Both Linde de Ochoa’s trip and the return of the Krychevsky collection was made possible through the patronage of several parties, including Michael Bleyzer, an American citizen originally from Kharkiv and president and CEO of SigmaBleyzer financial management, and his wife Natasha. After meeting in the United States in the winter of 2001, the three helped initiate plans to bring the collection to Ukraine. And once everything was finalized earlier this month, the Ukrainian Embassy in Washington also hosted an exhibition called “From Caracas to Ukraine” before the party and the collection made the trip to Ukraine.

“I feel wonderful,” Bleyzer said following the May 12 presentation. “I think it’s an incredible accomplishment and I hope it’s the start of something bigger than this event; the beginning of the return of Ukrainian history and Ukrainian culture to Ukraine – all those things without which this country has no future.”

How the Krychevsky collection will be divided up among the museums of central and northeastern Ukraine remains to be seen, however. The family has requested that the collection be distributed among institutions in the cities and towns in which he worked, and a Culture Ministry commission is currently studying the problem. An unofficial plan would see the collection of 298 pieces quite evenly divided among the Kharkiv Art Museum, the Shevchenko National Reserve in Kaniv, the State Museum of Books and Book Publishing of Ukraine, the State Museum of Theater, Music and Cinematic Arts of Ukraine, the National Art Museum of Ukraine, the Poltava Local Lore Museum (the former City Council), the Museum of Cultural Heritage in Kyiv and the Art Museum in Lebedina.

Mission accomplished

Bleyzer stressed that it’s an accomplishment that there’s even a Krychevsky collection to return to Ukraine at all. He referred to the artist having lost most of his collection first in a house fire in Kyiv toward the end of World War I and then later having much of it confiscated by the Soviet authorities and customs officials when the family left Ukraine in 1943.
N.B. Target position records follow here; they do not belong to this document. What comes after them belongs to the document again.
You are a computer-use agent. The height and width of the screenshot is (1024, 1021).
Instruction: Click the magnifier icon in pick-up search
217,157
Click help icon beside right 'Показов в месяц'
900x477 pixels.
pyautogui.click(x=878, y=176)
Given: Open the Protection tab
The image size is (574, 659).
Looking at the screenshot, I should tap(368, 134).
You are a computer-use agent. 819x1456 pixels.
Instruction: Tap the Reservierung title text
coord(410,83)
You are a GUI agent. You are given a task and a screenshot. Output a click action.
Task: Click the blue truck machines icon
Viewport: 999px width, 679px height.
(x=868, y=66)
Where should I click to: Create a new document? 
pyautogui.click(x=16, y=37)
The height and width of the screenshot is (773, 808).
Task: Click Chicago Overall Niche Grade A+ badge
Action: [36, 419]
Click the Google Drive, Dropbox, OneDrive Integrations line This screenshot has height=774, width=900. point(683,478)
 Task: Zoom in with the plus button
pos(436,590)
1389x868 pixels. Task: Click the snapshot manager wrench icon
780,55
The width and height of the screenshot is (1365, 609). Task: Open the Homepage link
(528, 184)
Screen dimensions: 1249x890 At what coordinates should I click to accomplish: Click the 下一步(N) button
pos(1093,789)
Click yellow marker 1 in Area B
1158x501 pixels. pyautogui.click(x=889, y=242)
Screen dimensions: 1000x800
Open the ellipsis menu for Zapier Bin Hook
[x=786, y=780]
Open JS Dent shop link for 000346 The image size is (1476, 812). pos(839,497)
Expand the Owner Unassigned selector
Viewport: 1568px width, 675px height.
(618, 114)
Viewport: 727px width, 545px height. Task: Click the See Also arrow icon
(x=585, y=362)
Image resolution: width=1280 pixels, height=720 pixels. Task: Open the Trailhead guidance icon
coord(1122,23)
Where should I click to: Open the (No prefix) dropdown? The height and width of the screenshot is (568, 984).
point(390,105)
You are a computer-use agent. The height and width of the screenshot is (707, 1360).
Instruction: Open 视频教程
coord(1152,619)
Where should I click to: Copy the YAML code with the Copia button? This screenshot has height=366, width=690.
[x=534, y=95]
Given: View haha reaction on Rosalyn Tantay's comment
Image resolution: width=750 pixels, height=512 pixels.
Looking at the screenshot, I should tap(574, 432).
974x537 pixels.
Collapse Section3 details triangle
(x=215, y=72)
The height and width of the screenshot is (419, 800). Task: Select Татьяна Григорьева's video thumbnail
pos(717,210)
The artist had to recreate it and expand on it each time.

“And so Krychevsky started again in Paris and he started again in Caracas,” Bleyzer said. “A lot of the artwork you see is Ukrainian but was portrayed in Venezuela, and so for many specialists this is an incredible event because his collection is a blend of South American culture and South American art with Ukrainian memories; an incredible phenomenon.”

The experts agree.

“Critics already value Krychevsky’s work highly,” said Anatoly Melnyk, director of the National Art Museum of Ukraine. “It’s really very good and very important for Ukraine that Ukrainian art be in our country.”

As for now, Melnyk just has to wait and see what part of the collection NAMU will receive, and enjoy.